Les lecteurs de ce blog savent que je me suis toujours élevé contre l’interdiction totale de la mendicité dans les villes. La raison fondamentale en est l’impossibilité pour les administrations sociales – qu’elles soient publiques ou privée – de tenir compte des itinéraires singuliers des quémandeurs. S’est vite éteint le rêve de Léon Bourgeois, fondateur du mouvement solidariste à la fin du XIXe siècle, qui pensait pouvoir remplacer la charité personnelle, paternaliste, sujette à l’émotion plutôt qu’à la raison, par l’administration rationnelle des secours aux miséreux.
Certes, j’ai bien conscience de la gêne provoquée par les mendiants, dont la présence provoque la répulsion, la peur, et le refus d’envisager qu’un jour peut-être, on pourrait en être réduit à cette situation qui nous répugne. L’avertissement lancé par la Confédération le 4 octobre 2024, suggérant à tous les ménages résidant en Suisse de constituer quelques réserves pour une quinzaine de jours, tout en apparaissant aux yeux de beaucoup comme une précaution sans justification, ne peut que nourrir une telle angoisse d’être réduit à quia.
Quoi qu’il en soit de la liberté intérieure face aux drames qui peuvent se cacher dans l’inconnu de l’avenir, je salue la suspension, par la Cour constitutionnelle, de la nouvelle loi sur la mendicité dans le canton de Vaud. Sur ce sujet, la Cour européenne avait déjà conclu que «seule la mendicité intrusive ou agressive et dans des lieux tels que les files d’attente ou des transports publics pouvait être interdite». Or la loi vaudoise élargissait tellement l’éventail des lieux interdits aux mendiants qu’elle rendait la mendicité pratiquement impossible dans la cité.

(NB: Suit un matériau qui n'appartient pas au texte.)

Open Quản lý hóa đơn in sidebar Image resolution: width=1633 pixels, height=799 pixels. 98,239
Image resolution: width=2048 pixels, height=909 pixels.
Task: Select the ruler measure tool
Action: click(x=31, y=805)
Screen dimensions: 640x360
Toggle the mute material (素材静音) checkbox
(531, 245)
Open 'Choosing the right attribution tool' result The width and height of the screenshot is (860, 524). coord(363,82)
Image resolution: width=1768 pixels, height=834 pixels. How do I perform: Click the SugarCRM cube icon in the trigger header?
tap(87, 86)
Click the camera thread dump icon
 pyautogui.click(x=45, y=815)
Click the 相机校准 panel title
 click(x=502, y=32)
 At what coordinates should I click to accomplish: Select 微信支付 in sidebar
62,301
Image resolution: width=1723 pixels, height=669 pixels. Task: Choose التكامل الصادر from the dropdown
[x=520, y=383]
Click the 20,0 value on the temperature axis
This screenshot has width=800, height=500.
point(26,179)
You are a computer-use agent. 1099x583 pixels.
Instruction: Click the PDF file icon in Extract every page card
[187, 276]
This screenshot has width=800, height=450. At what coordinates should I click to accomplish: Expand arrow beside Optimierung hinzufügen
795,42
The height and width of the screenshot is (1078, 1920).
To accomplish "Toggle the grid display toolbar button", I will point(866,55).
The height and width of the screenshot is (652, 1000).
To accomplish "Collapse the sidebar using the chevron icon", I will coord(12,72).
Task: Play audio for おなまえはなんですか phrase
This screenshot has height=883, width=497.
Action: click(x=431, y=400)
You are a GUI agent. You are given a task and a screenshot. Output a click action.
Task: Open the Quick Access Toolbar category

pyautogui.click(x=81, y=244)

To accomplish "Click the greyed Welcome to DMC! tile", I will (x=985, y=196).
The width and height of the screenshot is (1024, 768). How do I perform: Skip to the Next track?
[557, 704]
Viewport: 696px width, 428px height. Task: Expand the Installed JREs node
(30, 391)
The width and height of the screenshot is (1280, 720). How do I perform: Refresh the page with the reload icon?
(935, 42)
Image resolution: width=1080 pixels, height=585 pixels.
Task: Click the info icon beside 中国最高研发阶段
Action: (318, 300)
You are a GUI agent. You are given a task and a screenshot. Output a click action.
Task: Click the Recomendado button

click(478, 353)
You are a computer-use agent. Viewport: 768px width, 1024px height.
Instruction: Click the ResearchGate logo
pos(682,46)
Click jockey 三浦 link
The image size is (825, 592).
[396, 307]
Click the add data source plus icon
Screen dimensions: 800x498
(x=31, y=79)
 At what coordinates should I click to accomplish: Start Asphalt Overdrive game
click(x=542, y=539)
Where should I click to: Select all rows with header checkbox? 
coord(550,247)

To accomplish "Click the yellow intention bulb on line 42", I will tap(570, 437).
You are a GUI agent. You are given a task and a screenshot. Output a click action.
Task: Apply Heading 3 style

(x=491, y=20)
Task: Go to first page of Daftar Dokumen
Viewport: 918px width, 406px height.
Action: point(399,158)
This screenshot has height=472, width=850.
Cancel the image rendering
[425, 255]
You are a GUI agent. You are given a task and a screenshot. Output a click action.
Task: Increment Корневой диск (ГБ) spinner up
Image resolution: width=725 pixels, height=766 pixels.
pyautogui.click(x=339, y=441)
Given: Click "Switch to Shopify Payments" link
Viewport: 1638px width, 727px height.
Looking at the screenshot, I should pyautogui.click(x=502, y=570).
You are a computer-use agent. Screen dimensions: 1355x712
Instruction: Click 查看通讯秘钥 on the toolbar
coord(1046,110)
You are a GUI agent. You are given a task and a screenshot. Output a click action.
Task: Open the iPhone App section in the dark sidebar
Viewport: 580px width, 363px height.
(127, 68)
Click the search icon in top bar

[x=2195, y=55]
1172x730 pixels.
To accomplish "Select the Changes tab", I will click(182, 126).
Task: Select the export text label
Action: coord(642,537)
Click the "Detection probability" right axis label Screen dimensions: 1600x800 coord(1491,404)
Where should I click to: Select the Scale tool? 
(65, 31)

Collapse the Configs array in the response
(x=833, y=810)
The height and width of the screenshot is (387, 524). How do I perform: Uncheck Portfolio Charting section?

J’épingle ce fait car un argument auquel je n’avais pas pensé a été présenté par les requérants contre la loi litigieuse du canton de Vaud. La pasteure Hélène Küng , ainsi que Anne-Catherine Reymond présidente de la communauté Sant’Egidio à Lausanne, et d’autres, y voyaient «une atteinte à la liberté religieuse». N’en déplaisent à ce que le droit canonique de l’Église catholique romaine nomme «les ordres mendiants» (dont l’archétype est l’ordre des franciscains) cet argument religieux me paraît bien faible, qui s’appuie sur le livre du Deutéronome dans la Bible. Laïcité oblige qui ne peut fonder une règlementation publique sur une tradition religieuse particulière.
Reste l’argument le plus fondamental, car le plus respectueux des personnes : l’interdiction totale de la mendicité repose sur l’amalgame entre les mendiants et les délinquants. Inquiéter son prochain, le rendre sensible à autrui qui souffre ne constitue pas un crime, bien au contraire, il ouvre la voie d’une humanisation des passants. Comme je l’écrivais dans feu la revue choisir : «Sous quelques noms connus (compassion bouddhiste, charité chrétienne, aumône musulmane), cette gratuité sans laquelle il n’y a pas de relation humaine est, à bon droit, l’un des piliers – et le critère – de toute religion authentique, qu’il s’agisse de religions civiles ou de religions dites révélées.»